▸ **Required actions**:
**A.** Decide whether each statement agrees with the entry on religion, answering yes or no and quoting the words of the entry that settle it. (i) The writer still goes to mass every Sunday. (ii) The Episcopalian church stays open at night even when no services are held. (iii) The writer stopped at the church after doing some Christmas shopping.
**B.** According to the entry on religion, what does the writer's father call people who attend mass only at Christmas and Easter?
**C.** Quote the entry on religion word for word, starting at "7:22 p.m. |" and ending at "emotionally challenging time.".
BEGIN Selected passage
7:22 p.m. | 2001-12-08


I've been thinking about religion lately and Cubiclegirl's entry inspired me to write about it.

I'm not religious in the traditional sense of the word. I'm Catholic and probably always will be, but I no longer go to mass on Sundays. I've become what my father refers to with disdain as the "twice a year Catholics" - one of those who show up at mass for Christmas and Easter.

I'd like to think I'm a little more than that. There's an Episcopalian Church on my neighborhood that I've written about before. They keep the church open at night even when there are no services and I frequently stop in on my way home to sit or kneel and reflect. I stopped there tonight, after doing some Christmas shopping to pray for the deceased and their families during what is bound to be an emotionally challenging time.

I knelt, and bowed my head to pray that they are safe and happy with God; I prayed that they feel no pain now in the afterlife. I prayed for them to give added strength to those they left behind.

When I left the Church, I rounded the corner and saw the back of a man leaning into a car, fastening a baby seat. The man was a dead ringer for my friend's husband and I stopped immediately. I felt this rush of hope and an underlying current of impossibility. I wanted to stop him and stare at him. As I regained my sanity, I walked away, angry and sad because my friend's husband should have had a chance to one day place his own baby into a car seat. They both should have had that chance.
END Selected passage
BEGIN Dataset
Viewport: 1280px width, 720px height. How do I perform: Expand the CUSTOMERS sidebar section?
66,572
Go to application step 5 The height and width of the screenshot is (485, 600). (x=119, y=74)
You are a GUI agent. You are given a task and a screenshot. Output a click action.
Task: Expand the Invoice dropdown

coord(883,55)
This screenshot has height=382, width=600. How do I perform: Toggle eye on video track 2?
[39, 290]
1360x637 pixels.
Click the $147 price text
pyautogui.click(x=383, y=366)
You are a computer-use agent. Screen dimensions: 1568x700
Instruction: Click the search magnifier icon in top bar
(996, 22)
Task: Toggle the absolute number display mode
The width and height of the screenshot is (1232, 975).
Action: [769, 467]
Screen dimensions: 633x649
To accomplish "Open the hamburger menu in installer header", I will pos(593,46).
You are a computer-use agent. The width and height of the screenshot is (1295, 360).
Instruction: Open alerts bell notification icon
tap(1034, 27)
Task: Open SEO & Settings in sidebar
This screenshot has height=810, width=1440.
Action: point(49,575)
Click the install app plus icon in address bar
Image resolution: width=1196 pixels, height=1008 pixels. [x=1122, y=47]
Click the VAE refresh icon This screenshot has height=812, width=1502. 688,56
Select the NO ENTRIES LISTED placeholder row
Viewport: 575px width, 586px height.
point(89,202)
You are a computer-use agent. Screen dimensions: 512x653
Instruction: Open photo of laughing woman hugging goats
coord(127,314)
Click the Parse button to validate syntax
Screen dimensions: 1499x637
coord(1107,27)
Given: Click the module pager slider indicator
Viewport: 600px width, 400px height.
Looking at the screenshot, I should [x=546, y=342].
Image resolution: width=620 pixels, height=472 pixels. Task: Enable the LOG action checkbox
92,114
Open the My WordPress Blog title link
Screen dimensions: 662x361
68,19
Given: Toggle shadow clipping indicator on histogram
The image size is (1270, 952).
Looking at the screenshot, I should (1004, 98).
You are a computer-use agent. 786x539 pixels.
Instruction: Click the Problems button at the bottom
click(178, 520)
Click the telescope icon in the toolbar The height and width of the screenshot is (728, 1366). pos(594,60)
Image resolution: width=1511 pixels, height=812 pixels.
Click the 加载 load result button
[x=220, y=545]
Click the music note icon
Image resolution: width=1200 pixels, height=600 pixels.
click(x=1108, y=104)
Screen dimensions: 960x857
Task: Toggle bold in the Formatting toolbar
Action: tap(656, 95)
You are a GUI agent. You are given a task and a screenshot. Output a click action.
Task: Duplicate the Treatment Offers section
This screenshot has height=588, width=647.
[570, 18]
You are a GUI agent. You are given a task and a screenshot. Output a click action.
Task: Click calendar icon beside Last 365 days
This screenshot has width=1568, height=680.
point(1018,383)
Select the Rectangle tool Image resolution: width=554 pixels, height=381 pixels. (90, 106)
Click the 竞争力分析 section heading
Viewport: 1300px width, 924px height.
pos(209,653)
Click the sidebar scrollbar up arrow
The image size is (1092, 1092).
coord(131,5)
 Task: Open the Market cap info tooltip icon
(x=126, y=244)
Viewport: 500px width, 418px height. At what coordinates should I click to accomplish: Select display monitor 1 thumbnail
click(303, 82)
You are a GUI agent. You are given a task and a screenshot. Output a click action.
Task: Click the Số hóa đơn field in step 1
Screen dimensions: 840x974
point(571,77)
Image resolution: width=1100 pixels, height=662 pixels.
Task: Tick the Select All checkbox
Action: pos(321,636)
END Dataset
▸ **Exercise answers**:
**A.**
(i) No: "I no longer go to mass on Sundays."
(ii) Yes: "They keep the church open at night even when there are no services"
(iii) Yes: "I stopped there tonight, after doing some Christmas shopping"

**B.** He calls them "twice a year Catholics."

**C.**
7:22 p.m. | 2001-12-08


I've been thinking about religion lately and Cubiclegirl's entry inspired me to write about it.

I'm not religious in the traditional sense of the word. I'm Catholic and probably always will be, but I no longer go to mass on Sundays. I've become what my father refers to with disdain as the "twice a year Catholics" - one of those who show up at mass for Christmas and Easter.

I'd like to think I'm a little more than that. There's an Episcopalian Church on my neighborhood that I've written about before. They keep the church open at night even when there are no services and I frequently stop in on my way home to sit or kneel and reflect. I stopped there tonight, after doing some Christmas shopping to pray for the deceased and their families during what is bound to be an emotionally challenging time.